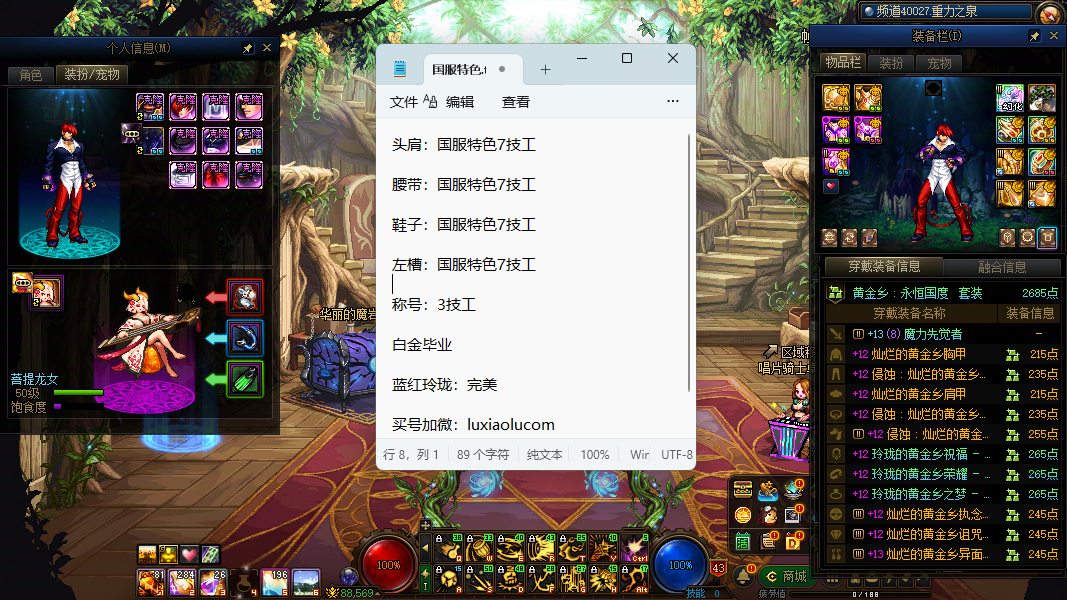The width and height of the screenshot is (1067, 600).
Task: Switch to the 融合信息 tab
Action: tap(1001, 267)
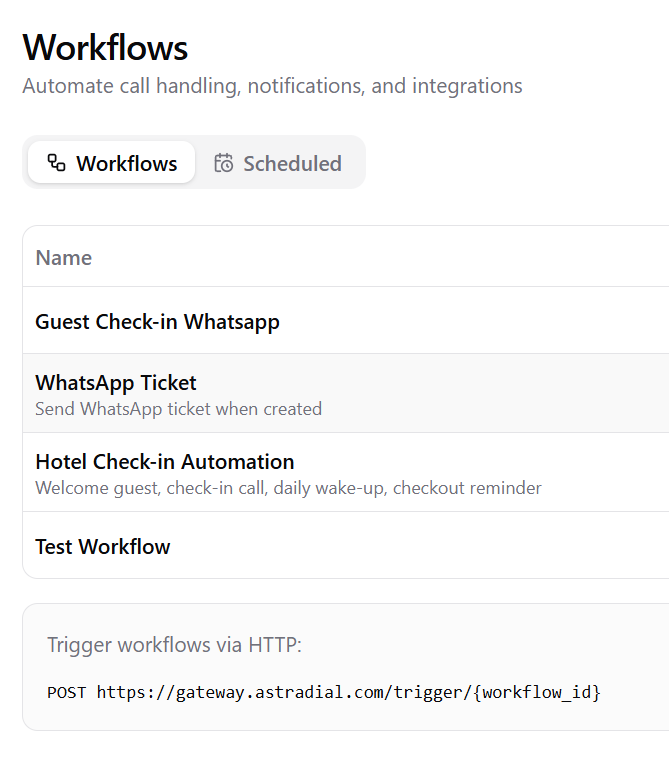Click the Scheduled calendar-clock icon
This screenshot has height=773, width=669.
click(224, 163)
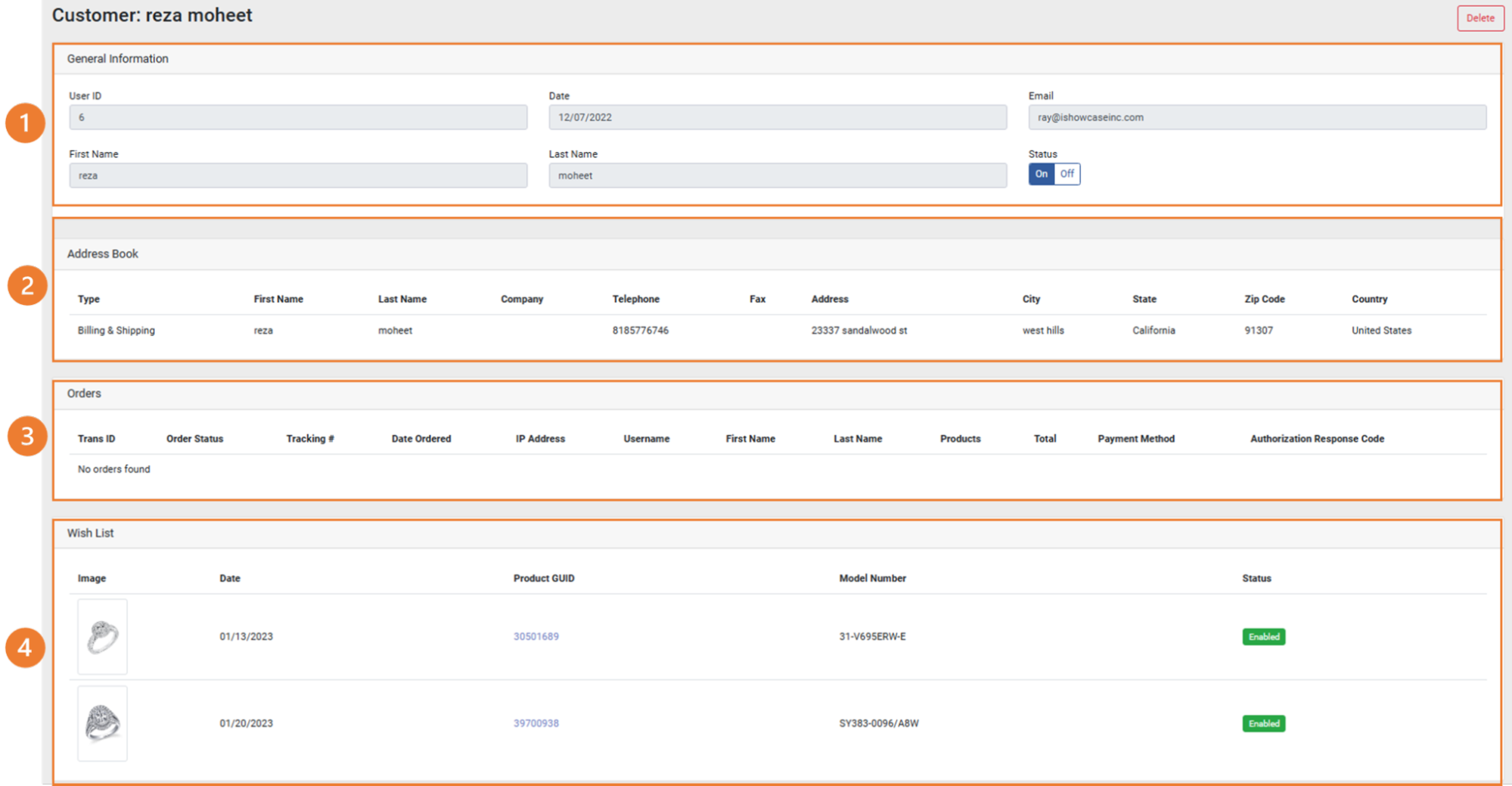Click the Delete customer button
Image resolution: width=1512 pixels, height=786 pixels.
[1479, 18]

-- -- --

■ **What is being asked**: Rewrite all the entries above with "screenshot" changed to "capture" everywhere it occurs, keeping every other word as it is. Leave out the pictures.

■ **Final result**:
The width and height of the capture is (1067, 600).
Task: Switch to the 融合信息 tab
Action: tap(1001, 267)
Click the Scheduled calendar-clock icon
This capture has height=773, width=669.
click(224, 163)
Click the Delete customer button
Image resolution: width=1512 pixels, height=786 pixels.
[1479, 18]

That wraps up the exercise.